Lake in Wisconsin, United States

Balsam Lake covers over 65 mi (105 km) of shoreline and covering a surface area of 2,054 acre (831 ha) and is the biggest lake in Polk County, Wisconsin. Public access to the lake by boat ramps are on the northwest, southwest and East Balsam. It is fed by natural springs and seepage from wetlands on the southwestern, northeastern and eastern shores. Maximum depth is 37 ft (11 m).

Balsam Lake is well known for its great fishing for panfish (bluegill, sunfish, crappie, yellow perch, and bullhead) and sport fish such as largemouth bass, walleye, and northern pike. Other recreational activities such as boating, canoeing, swimming and water-skiing in summer and ice fishing, snowmobiling, and cross-country skiing and the 17.8 mi (29 km) Cattail State Trail.

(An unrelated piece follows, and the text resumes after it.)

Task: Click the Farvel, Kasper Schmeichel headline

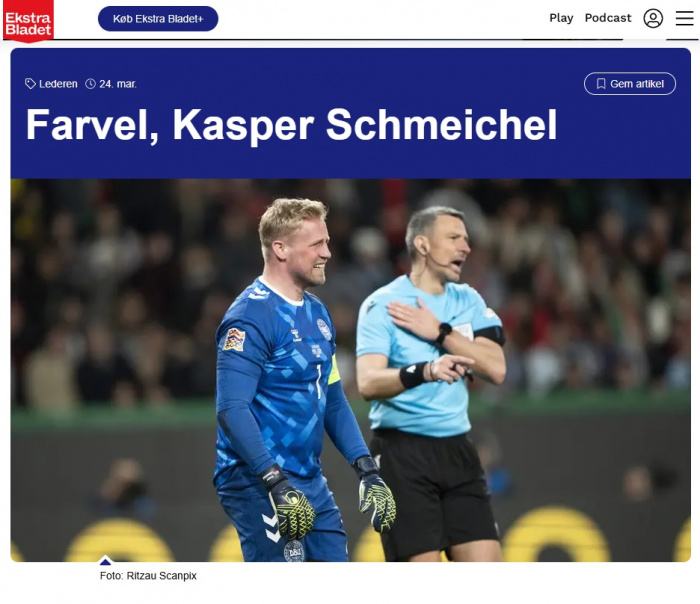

Over fifty businesses line the shore of the lake, including resorts, motels, bait and tackle shops, grocery stores, restaurants, insurance offices, chiropractic, hardware, gas stations, taverns and more

The original plat records the Ojibwe Indian name of this place as Innenehinduc. Translated as "Place of the Evergreen", the town and village of Balsam Lake were named after this large lake.

Balsam Branch, the main outlet of Balsam Lake is a Class II trout stream.